■ **Set task**
Write out the rows again, starting at the line that contains "Given: Click muted mic icon on พิบูลย์ tile" and ending after the line that contains "Looking at the". Change "muted mic icon" to "muted microphone icon", keep everything else the same, and leave the pictures out.

■ **Extracted data**

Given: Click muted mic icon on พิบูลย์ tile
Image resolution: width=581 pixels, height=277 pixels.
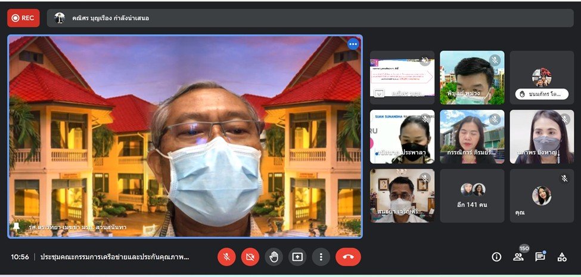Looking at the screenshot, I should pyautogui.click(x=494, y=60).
--
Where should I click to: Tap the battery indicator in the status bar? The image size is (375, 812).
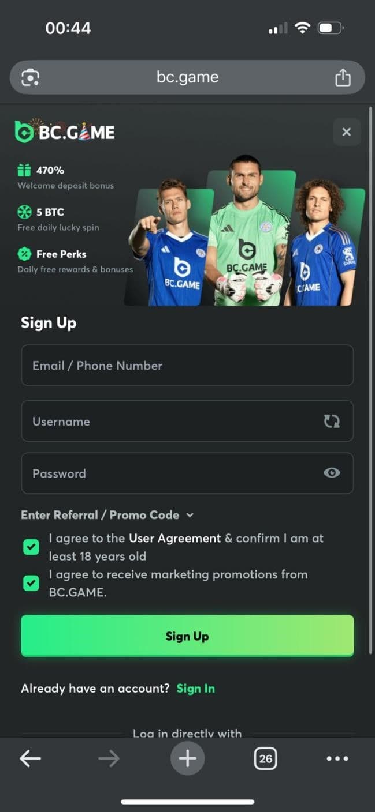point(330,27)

■ **Solution to this problem**
Given: Click muted microphone icon on พิบูลย์ tile
Image resolution: width=581 pixels, height=277 pixels.
Looking at the screenshot, I should pyautogui.click(x=494, y=60).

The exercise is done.